Integrated Electric Power Steering Motors and ECUs
The Smallest and Lightest Class of Power Packs in the World
Electric power steering motors—originally developed with reduced energy consumption in mind—are about to take another evolutionary leap. Responding to the need for more compact and lightweight automobile components, we have integrated our motors and electronic control units, resulting in a more space-efficient product. Furthermore, combining these previously separate components comes with a host of other benefits, including reduced manufacturing costs due to cutting down on assembly time. In addition, integrated motors and ECUs also eliminate the need for a connective medium, bypassing the problem of noise introduced by the wire harness acting as an antenna.

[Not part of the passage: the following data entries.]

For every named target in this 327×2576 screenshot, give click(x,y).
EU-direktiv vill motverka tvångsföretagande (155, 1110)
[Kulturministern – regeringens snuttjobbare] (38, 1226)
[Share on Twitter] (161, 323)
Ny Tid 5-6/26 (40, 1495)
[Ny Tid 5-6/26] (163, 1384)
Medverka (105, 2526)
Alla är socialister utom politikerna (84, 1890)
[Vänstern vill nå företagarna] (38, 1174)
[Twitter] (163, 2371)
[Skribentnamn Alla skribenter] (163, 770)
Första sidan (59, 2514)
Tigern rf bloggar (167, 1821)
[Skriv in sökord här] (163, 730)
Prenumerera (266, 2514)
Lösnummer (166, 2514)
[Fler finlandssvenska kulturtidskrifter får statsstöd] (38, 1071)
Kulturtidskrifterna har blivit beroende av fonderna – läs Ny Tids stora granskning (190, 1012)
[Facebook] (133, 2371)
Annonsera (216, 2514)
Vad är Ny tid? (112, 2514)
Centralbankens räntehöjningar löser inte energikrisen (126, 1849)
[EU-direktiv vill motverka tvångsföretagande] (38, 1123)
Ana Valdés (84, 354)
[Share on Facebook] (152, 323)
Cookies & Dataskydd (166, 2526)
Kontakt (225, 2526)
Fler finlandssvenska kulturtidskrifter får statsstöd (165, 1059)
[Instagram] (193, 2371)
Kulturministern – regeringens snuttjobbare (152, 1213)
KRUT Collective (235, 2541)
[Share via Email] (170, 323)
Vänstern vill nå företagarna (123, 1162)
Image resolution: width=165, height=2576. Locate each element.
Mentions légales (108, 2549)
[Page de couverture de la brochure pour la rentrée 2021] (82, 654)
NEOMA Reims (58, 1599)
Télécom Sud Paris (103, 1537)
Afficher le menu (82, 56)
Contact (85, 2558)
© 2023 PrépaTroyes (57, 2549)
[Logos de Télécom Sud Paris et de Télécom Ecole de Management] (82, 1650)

Completely integrating two separate products does not come without technical difficulties. The first issue that presented itself was how to deal with the combined problem of heat generated by the motor and the lack of a way for that heat to escape due to the integrated structure. This problem was further complicated by the reduced heat dissipation capability of the ECU's integrated circuits that need to be miniaturized together with the motor. The relatively large electrolytic capacitors, in particular, are negatively affected by heat and run the risk of drying up as the heat causes the electrolyte solutions to evaporate. Furthermore, solder joints, as well, are heavily affected by heat and may experience thermal fatigue leading to the appearance of internal microscopic cracks.

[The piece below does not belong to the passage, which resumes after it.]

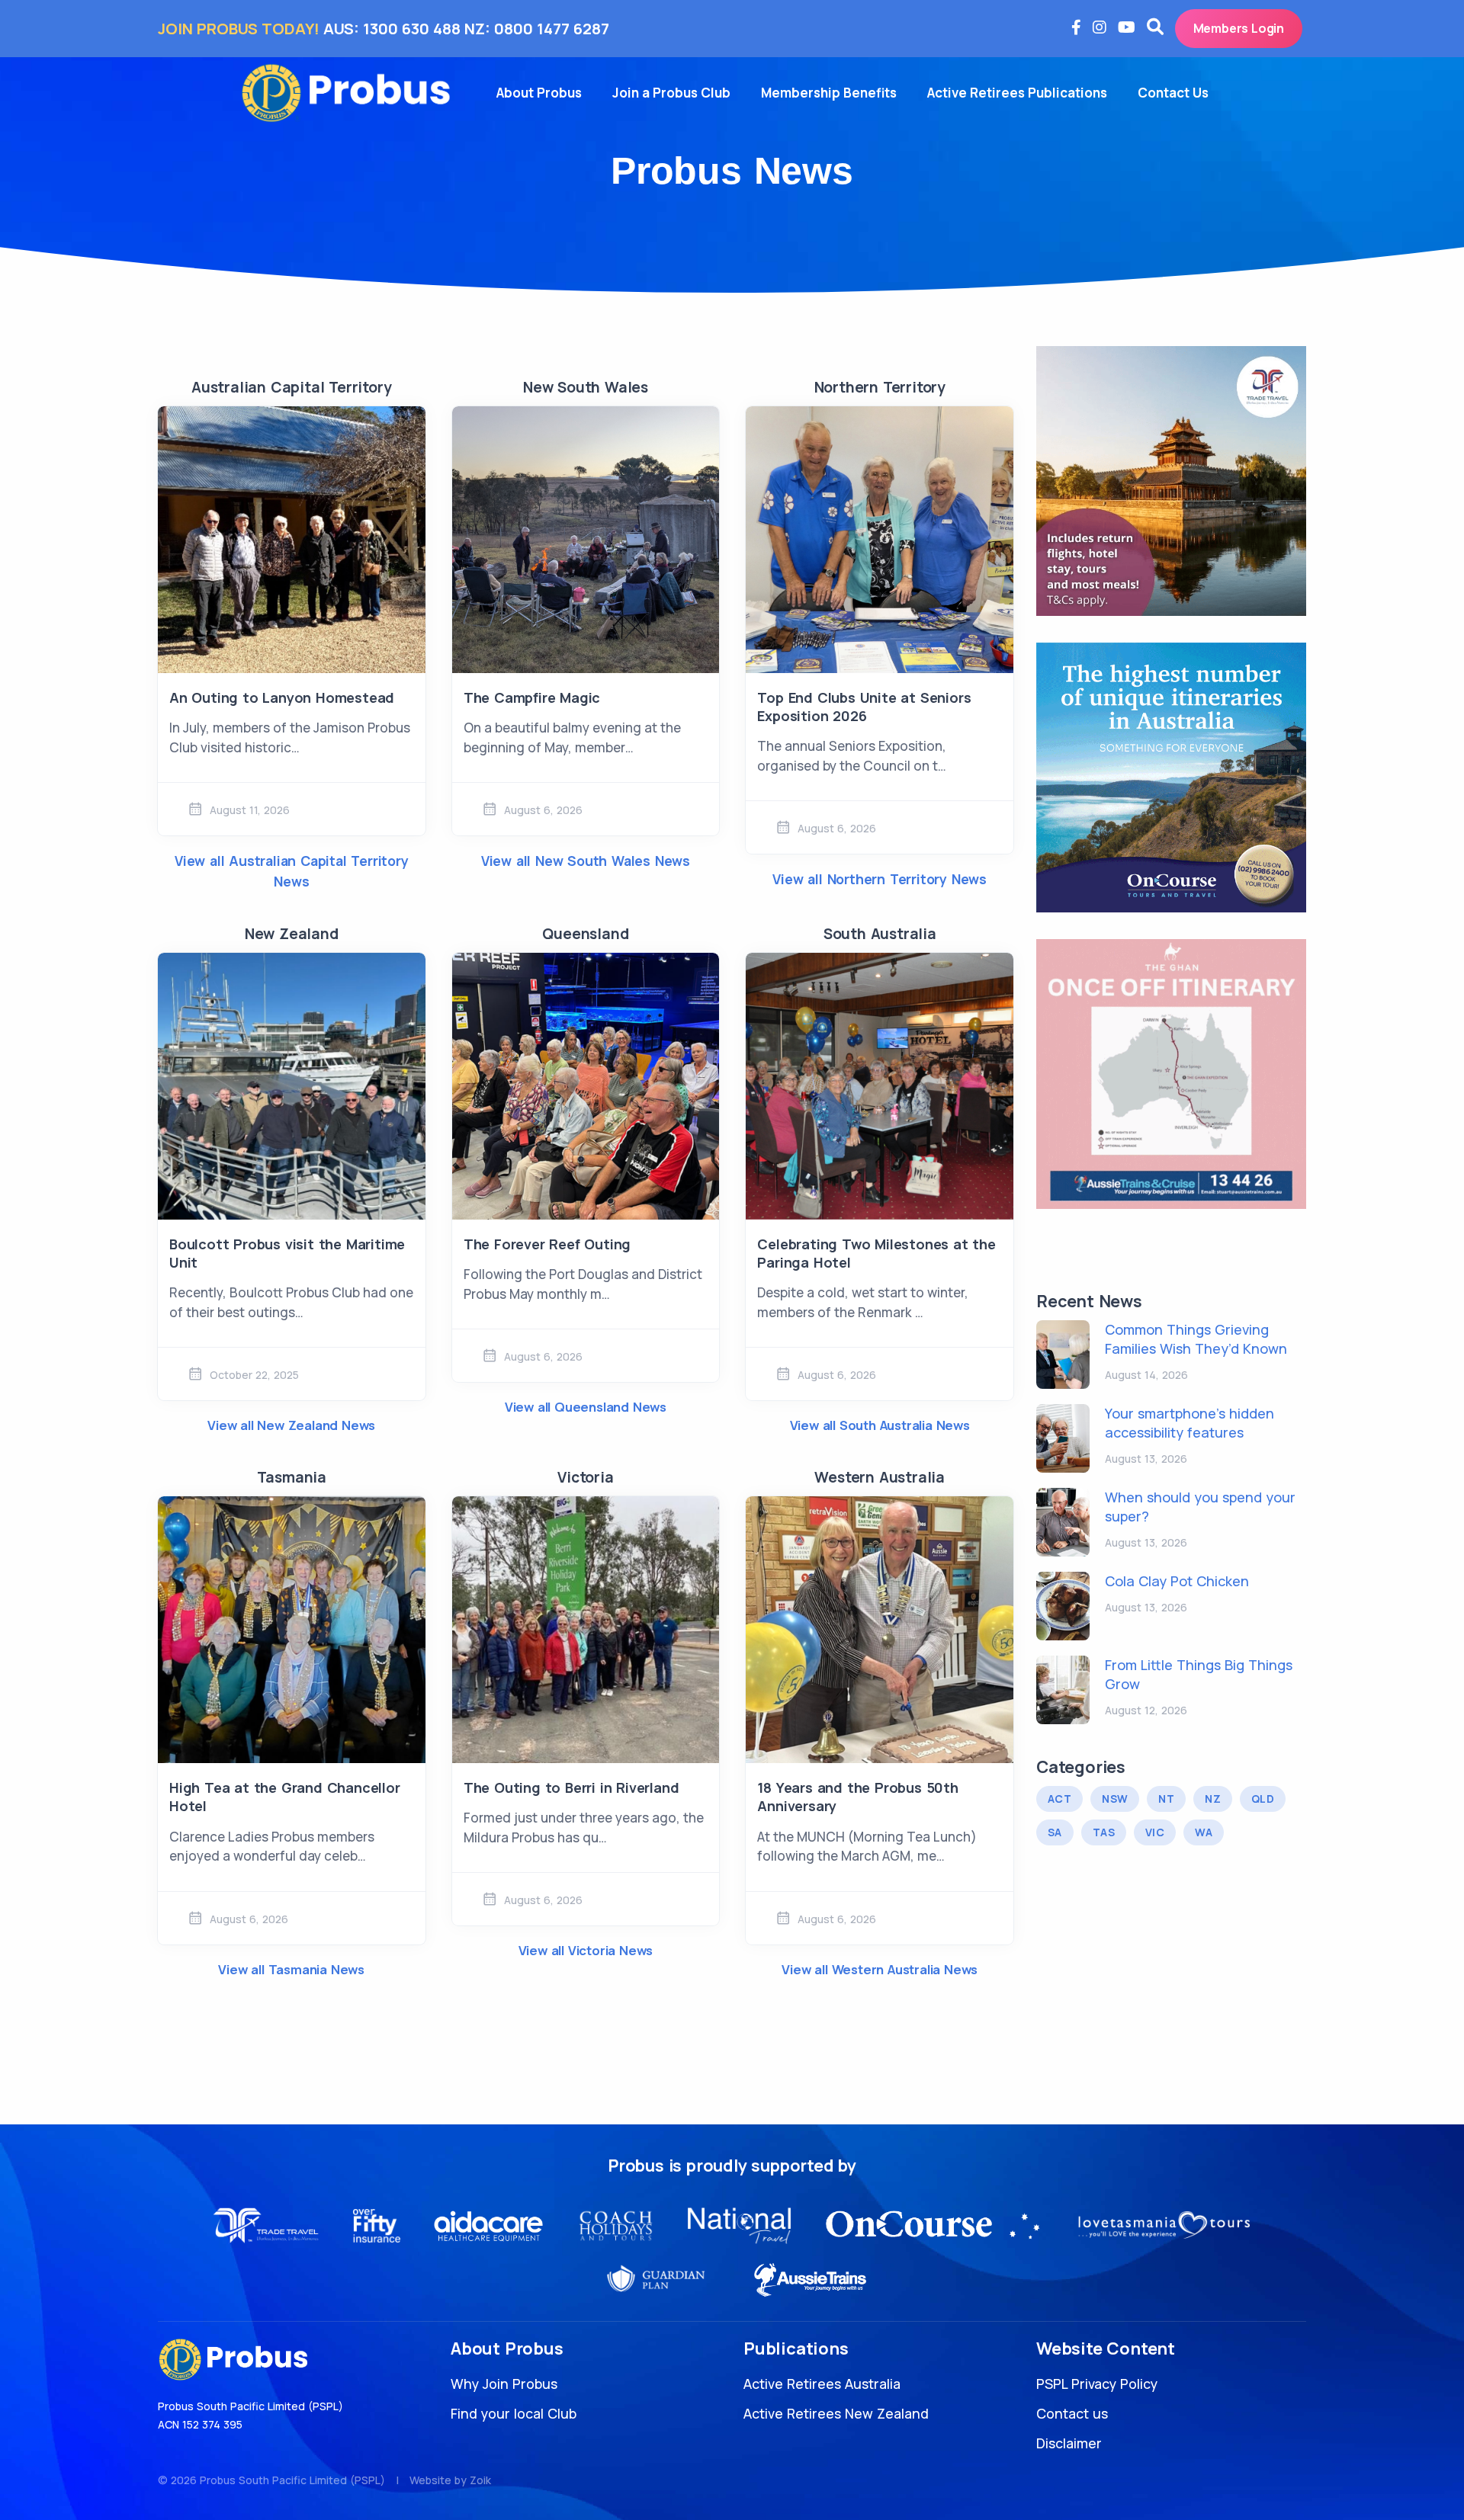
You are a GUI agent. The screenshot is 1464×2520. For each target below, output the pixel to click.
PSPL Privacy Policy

In order to overcome these problems, we have adopted the latest generation of compact low-impedance capacitors, allowing us to develop a layout that solves the heat issues by miniaturizing the other components—all while retaining high operational reliability. The solder-relate issues were overcome with composite materials and improvements to the shape of the solder lands.
Reduced size and weight is not the only benefit of our integrated motor/ECU power packs; we have also taken great care to improve their controllability as well. In order to improve steering feel and reduce noise and vibration, we have developed control methods that ensure that the steering assist torque produced by the motor is applied as smoothly and naturally as possible by minimizing cogging torque and torque ripple. Our first step was to gather data by equipping an actual automobile with one of our electronic power steering power packs and repeating basic maneuvers. Next, we explored the relation between the torque supplied by the EPS power pack and the steering feel and designed a set of suitable control logic algorithms. This process was then repeated several times in order to further refine the control logic. As a result, we succeeded in creating an integrated EPS power pack that is not only compact, but also capable of minimizing torque ripple and contributing to a natural steering feel with minimal noise and vibration.

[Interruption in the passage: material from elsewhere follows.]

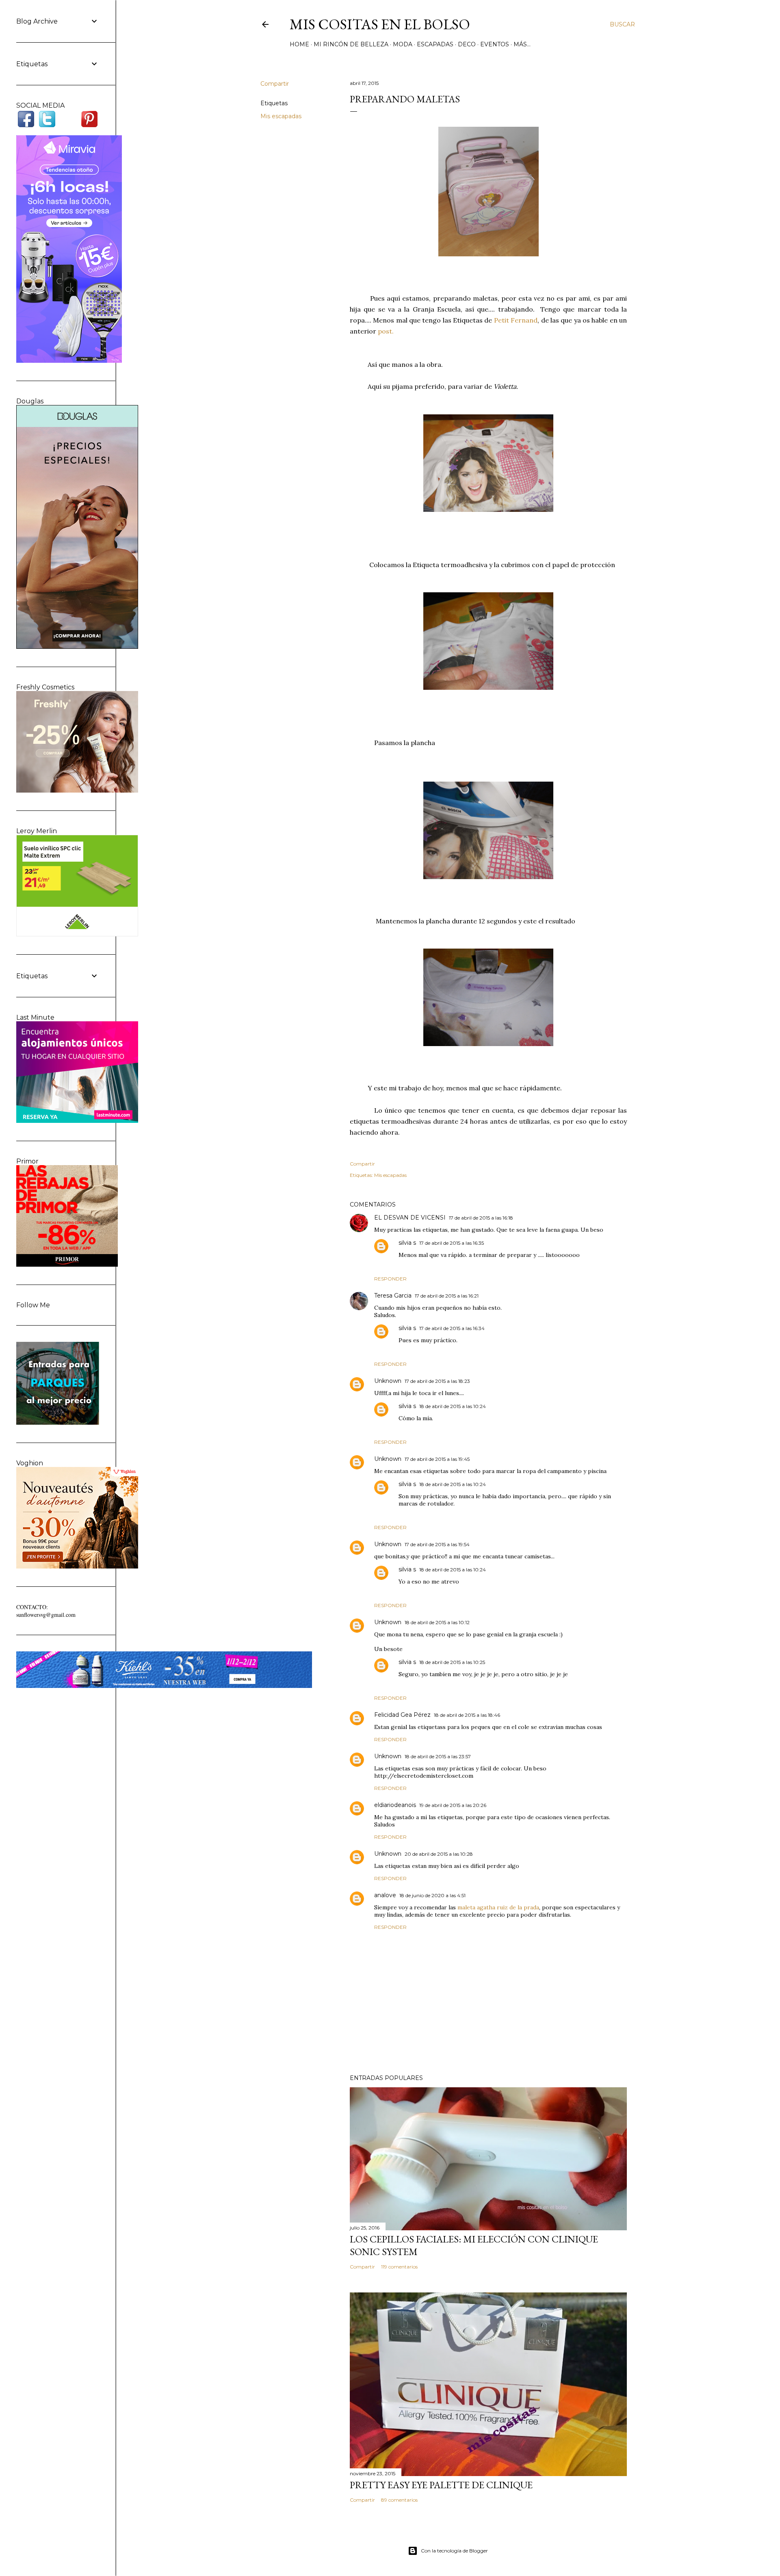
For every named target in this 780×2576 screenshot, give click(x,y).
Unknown (387, 1380)
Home (299, 44)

During the development of this product, we also had to overcome a number of other hurdles, such as issues related to the MR sensors used in place of conventional resolvers etc. Next, we would like to focus on support for autonomous driving. Fault-tolerance in case of breakdowns, seamless switching between human driving and computer driving—there are numerous problems left to be solved before widespread autonomous driving can become reality. However, innovation in this field is unlikely to slow down and our mission is to develop new products that reflect the latest trends in technology. We have already taken the steps from stand-alone components to modules and our electronic control capabilities have evolved from module level to system level. The challenges ahead of us are becoming increasingly more advanced. Looking forward, we strive to continue improving our technology in order to maintain our reputation as a reliable partner.